A farne le spese, come sempre, saranno coloro che non riescono a pagare tutte le utenze per poter far quadrare i conti in casa. Al contrario dei dirigenti che non hanno mai dovuto scegliere se fare la spesa o pagare una bolletta, se dare da mangiare alla propria famiglia o pagare l’affitto o riscaldare casa. Con i suoi provvedimenti, la Ruzzo Reti fa una vera e propria classificazione sociale, mettendo gli ultimi contro i penultimi in un deplorevole gioco tra utenti virtuosi e morosi. La Ruzzo Reti SpA è espressione di un sistema economico che non ha mai avuto come priorità la redistribuzione della ricchezza e la gestione consapevole dei beni pubblici.

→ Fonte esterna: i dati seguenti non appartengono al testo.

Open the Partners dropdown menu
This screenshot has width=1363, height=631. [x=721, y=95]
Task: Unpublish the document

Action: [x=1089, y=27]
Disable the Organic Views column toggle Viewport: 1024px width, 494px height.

Per queste aziende l’importante è riuscire a sfruttare il più possibile le risorse naturali per trarne business e profitto. Cosicché assistiamo da anni a privatizzazioni selvagge e a devastazioni ambientali che minano l’accesso ai beni pubblici. In quanto espressione del capitale, la Ruzzo Reti SpA non ci sconvolge.

Chi ci stupisce (ma in realtà nemmeno tanto…) sono quegli amministratori e quei sindaci che siedono nel loro Consiglio di Amministrazione che dovrebbero difendere i diritti dei cittadini più in difficoltà, i quali rischiano di essere privati di un bene indispensabile come l’acqua. Ci vogliono i fatti, le azioni concrete.

A nostro avviso, l’unica soluzione possibile, ieri come oggi, è quella di una moratoria: totale per chi non può permettersi di pagare le bollette dell’acqua, e via via proporzionalmente, in base alle capacità economiche dei diversi utenti. L’acqua è un bene indispensabile e deve rimanere fuori dalle logiche del profitto privato.

Lo ribadiamo alla Ruzzo Reti SpA che più volte abbiamo invitato ad un confronto pubblico, puntualmente rifiutato.

Lo ricordiamo ai sindaci che, invece di pensare ad organizzare eventi ed a comparire sui giornali, dovrebbero agire in maniera concreta sui problemi reali. Dovrebbero rispondere in prima persona di questo ennesimo scempio, in quanto corresponsabili dell’indifferenza verso chi è più in difficoltà.